Task brief – Would you retype all of these records exactly?

Source information –

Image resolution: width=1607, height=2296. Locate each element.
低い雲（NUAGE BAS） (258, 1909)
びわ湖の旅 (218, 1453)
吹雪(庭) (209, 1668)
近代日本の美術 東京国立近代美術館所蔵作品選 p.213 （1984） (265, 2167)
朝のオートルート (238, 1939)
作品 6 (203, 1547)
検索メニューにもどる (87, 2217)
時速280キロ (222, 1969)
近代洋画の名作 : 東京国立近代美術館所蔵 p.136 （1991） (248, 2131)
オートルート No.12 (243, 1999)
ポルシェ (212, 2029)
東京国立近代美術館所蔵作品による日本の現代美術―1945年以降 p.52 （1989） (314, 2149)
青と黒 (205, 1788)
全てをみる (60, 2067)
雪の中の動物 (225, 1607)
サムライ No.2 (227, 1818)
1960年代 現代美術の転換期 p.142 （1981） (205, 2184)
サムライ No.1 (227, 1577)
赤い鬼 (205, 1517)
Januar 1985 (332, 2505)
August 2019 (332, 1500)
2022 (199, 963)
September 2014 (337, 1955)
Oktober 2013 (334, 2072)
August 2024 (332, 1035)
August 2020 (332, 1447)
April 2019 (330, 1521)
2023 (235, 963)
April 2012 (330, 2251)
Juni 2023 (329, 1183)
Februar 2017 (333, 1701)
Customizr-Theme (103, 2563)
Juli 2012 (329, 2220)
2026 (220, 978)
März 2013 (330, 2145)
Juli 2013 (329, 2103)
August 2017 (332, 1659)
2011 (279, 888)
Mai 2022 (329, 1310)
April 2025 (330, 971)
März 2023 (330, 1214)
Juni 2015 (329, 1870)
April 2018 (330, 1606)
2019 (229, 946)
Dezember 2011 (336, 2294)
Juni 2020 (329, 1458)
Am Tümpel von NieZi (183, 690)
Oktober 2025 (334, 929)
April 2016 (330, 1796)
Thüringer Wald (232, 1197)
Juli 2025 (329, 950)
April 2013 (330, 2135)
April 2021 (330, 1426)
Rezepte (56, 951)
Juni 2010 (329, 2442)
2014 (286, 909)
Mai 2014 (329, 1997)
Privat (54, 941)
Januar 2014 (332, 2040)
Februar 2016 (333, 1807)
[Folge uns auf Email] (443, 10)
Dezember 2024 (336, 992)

Completed exercise –
Image resolution: width=1607, height=2296. Locate each element.
低い雲（NUAGE BAS） (258, 1909)
びわ湖の旅 (218, 1453)
吹雪(庭) (209, 1668)
近代日本の美術 東京国立近代美術館所蔵作品選 p.213 （1984） (265, 2167)
朝のオートルート (238, 1939)
作品 6 (203, 1547)
検索メニューにもどる (87, 2217)
時速280キロ (222, 1969)
近代洋画の名作 : 東京国立近代美術館所蔵 p.136 （1991） (248, 2131)
オートルート No.12 (243, 1999)
ポルシェ (212, 2029)
東京国立近代美術館所蔵作品による日本の現代美術―1945年以降 p.52 （1989） (314, 2149)
青と黒 (205, 1788)
全てをみる (60, 2067)
雪の中の動物 (225, 1607)
サムライ No.2 (227, 1818)
1960年代 現代美術の転換期 p.142 （1981） (205, 2184)
サムライ No.1 (227, 1577)
赤い鬼 (205, 1517)
Januar 1985 (332, 2505)
August 2019 (332, 1500)
2022 (199, 963)
September 2014 (337, 1955)
Oktober 2013 (334, 2072)
August 2024 (332, 1035)
August 2020 (332, 1447)
April 2019 (330, 1521)
2023 (235, 963)
April 2012 (330, 2251)
Juni 2023 (329, 1183)
Februar 2017 (333, 1701)
Customizr-Theme (103, 2563)
Juli 2012 (329, 2220)
2026 (220, 978)
März 2013 (330, 2145)
Juli 2013 (329, 2103)
August 2017 (332, 1659)
2011 (279, 888)
Mai 2022 (329, 1310)
April 2025 (330, 971)
März 2023 (330, 1214)
Juni 2015 (329, 1870)
April 2018 (330, 1606)
2019 (229, 946)
Dezember 2011 (336, 2294)
Juni 2020 (329, 1458)
Am Tümpel von NieZi (183, 690)
Oktober 2025 (334, 929)
April 2016 (330, 1796)
Thüringer Wald (232, 1197)
Juli 2025 (329, 950)
April 2013 (330, 2135)
April 2021 (330, 1426)
Rezepte (56, 951)
Juni 2010 (329, 2442)
2014 (286, 909)
Mai 2014 (329, 1997)
Privat (54, 941)
Januar 2014 (332, 2040)
Februar 2016 (333, 1807)
[Folge uns auf Email] (443, 10)
Dezember 2024 (336, 992)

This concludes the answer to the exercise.